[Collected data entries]
::::::

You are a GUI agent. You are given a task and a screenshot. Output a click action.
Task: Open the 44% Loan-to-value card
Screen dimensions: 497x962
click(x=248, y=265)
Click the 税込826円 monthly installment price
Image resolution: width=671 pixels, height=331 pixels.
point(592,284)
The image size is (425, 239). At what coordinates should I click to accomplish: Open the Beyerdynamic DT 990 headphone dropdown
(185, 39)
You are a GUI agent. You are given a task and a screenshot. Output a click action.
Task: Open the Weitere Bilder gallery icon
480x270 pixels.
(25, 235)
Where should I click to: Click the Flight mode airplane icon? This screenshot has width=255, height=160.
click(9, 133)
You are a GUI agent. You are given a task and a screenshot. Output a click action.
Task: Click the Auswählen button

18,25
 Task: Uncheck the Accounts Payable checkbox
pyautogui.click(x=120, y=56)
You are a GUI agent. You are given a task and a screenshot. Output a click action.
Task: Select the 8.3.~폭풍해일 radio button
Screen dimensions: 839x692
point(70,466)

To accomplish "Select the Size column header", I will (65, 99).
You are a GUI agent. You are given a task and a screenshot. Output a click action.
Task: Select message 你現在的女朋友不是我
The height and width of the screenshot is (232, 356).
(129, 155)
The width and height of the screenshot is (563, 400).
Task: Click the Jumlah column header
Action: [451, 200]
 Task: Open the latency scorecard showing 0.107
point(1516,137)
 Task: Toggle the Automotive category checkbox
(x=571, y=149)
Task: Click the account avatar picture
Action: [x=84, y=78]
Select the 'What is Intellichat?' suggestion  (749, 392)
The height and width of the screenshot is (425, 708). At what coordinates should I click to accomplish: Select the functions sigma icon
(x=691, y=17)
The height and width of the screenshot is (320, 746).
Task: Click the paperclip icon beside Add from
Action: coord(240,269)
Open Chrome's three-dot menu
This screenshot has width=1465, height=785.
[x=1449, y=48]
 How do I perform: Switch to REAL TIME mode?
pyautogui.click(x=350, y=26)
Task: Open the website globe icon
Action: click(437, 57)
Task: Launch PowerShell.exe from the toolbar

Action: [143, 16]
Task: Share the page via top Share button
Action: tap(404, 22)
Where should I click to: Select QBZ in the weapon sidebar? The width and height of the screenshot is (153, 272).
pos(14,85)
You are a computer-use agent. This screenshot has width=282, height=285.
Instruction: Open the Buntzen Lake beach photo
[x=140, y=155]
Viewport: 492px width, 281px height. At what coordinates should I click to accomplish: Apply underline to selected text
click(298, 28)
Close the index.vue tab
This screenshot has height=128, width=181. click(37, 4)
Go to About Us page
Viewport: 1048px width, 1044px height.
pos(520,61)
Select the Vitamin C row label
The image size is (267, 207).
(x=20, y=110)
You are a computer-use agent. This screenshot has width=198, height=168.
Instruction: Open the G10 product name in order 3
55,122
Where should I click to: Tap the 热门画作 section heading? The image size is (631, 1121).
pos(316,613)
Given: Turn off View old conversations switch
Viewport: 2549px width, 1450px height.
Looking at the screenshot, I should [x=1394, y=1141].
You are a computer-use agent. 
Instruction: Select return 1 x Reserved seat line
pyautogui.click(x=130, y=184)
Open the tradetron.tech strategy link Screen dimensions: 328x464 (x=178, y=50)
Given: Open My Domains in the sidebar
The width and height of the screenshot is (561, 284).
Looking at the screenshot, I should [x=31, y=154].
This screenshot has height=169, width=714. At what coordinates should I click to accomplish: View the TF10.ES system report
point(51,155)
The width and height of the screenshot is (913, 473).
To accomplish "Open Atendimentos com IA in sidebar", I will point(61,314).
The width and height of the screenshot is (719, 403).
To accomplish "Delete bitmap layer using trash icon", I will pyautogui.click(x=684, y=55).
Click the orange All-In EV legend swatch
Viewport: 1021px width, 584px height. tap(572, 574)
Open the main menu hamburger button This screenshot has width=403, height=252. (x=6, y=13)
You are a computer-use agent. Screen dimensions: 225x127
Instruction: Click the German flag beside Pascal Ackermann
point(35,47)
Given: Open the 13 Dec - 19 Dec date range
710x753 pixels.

::::::

▶ _What to produce_
Set down each entry from above once more, exactly as written.

▶ _Exercise answer_
You are a GUI agent. You are given a task and a screenshot. Output a click action.
Task: Open the 44% Loan-to-value card
Screen dimensions: 497x962
click(x=248, y=265)
Click the 税込826円 monthly installment price
Image resolution: width=671 pixels, height=331 pixels.
point(592,284)
The image size is (425, 239). At what coordinates should I click to accomplish: Open the Beyerdynamic DT 990 headphone dropdown
(185, 39)
You are a GUI agent. You are given a task and a screenshot. Output a click action.
Task: Open the Weitere Bilder gallery icon
480x270 pixels.
(25, 235)
Where should I click to: Click the Flight mode airplane icon? This screenshot has width=255, height=160.
click(9, 133)
You are a GUI agent. You are given a task and a screenshot. Output a click action.
Task: Click the Auswählen button

18,25
 Task: Uncheck the Accounts Payable checkbox
pyautogui.click(x=120, y=56)
You are a GUI agent. You are given a task and a screenshot. Output a click action.
Task: Select the 8.3.~폭풍해일 radio button
Screen dimensions: 839x692
point(70,466)

To accomplish "Select the Size column header", I will (65, 99).
You are a GUI agent. You are given a task and a screenshot. Output a click action.
Task: Select message 你現在的女朋友不是我
The height and width of the screenshot is (232, 356).
(129, 155)
The width and height of the screenshot is (563, 400).
Task: Click the Jumlah column header
Action: [451, 200]
 Task: Open the latency scorecard showing 0.107
point(1516,137)
 Task: Toggle the Automotive category checkbox
(x=571, y=149)
Task: Click the account avatar picture
Action: [x=84, y=78]
Select the 'What is Intellichat?' suggestion  (749, 392)
The height and width of the screenshot is (425, 708). At what coordinates should I click to accomplish: Select the functions sigma icon
(x=691, y=17)
The height and width of the screenshot is (320, 746).
Task: Click the paperclip icon beside Add from
Action: coord(240,269)
Open Chrome's three-dot menu
This screenshot has width=1465, height=785.
[x=1449, y=48]
 How do I perform: Switch to REAL TIME mode?
pyautogui.click(x=350, y=26)
Task: Open the website globe icon
Action: click(437, 57)
Task: Launch PowerShell.exe from the toolbar

Action: [143, 16]
Task: Share the page via top Share button
Action: tap(404, 22)
Where should I click to: Select QBZ in the weapon sidebar? The width and height of the screenshot is (153, 272).
pos(14,85)
You are a computer-use agent. This screenshot has width=282, height=285.
Instruction: Open the Buntzen Lake beach photo
[x=140, y=155]
Viewport: 492px width, 281px height. At what coordinates should I click to accomplish: Apply underline to selected text
click(298, 28)
Close the index.vue tab
This screenshot has height=128, width=181. click(37, 4)
Go to About Us page
Viewport: 1048px width, 1044px height.
pos(520,61)
Select the Vitamin C row label
The image size is (267, 207).
(x=20, y=110)
You are a computer-use agent. This screenshot has width=198, height=168.
Instruction: Open the G10 product name in order 3
55,122
Where should I click to: Tap the 热门画作 section heading? The image size is (631, 1121).
pos(316,613)
Given: Turn off View old conversations switch
Viewport: 2549px width, 1450px height.
Looking at the screenshot, I should [x=1394, y=1141].
You are a computer-use agent. 
Instruction: Select return 1 x Reserved seat line
pyautogui.click(x=130, y=184)
Open the tradetron.tech strategy link Screen dimensions: 328x464 (x=178, y=50)
Given: Open My Domains in the sidebar
The width and height of the screenshot is (561, 284).
Looking at the screenshot, I should [x=31, y=154].
This screenshot has height=169, width=714. At what coordinates should I click to accomplish: View the TF10.ES system report
point(51,155)
The width and height of the screenshot is (913, 473).
To accomplish "Open Atendimentos com IA in sidebar", I will point(61,314).
The width and height of the screenshot is (719, 403).
To accomplish "Delete bitmap layer using trash icon", I will pyautogui.click(x=684, y=55).
Click the orange All-In EV legend swatch
Viewport: 1021px width, 584px height. tap(572, 574)
Open the main menu hamburger button This screenshot has width=403, height=252. (x=6, y=13)
You are a computer-use agent. Screen dimensions: 225x127
Instruction: Click the German flag beside Pascal Ackermann
point(35,47)
Given: Open the 13 Dec - 19 Dec date range
710x753 pixels.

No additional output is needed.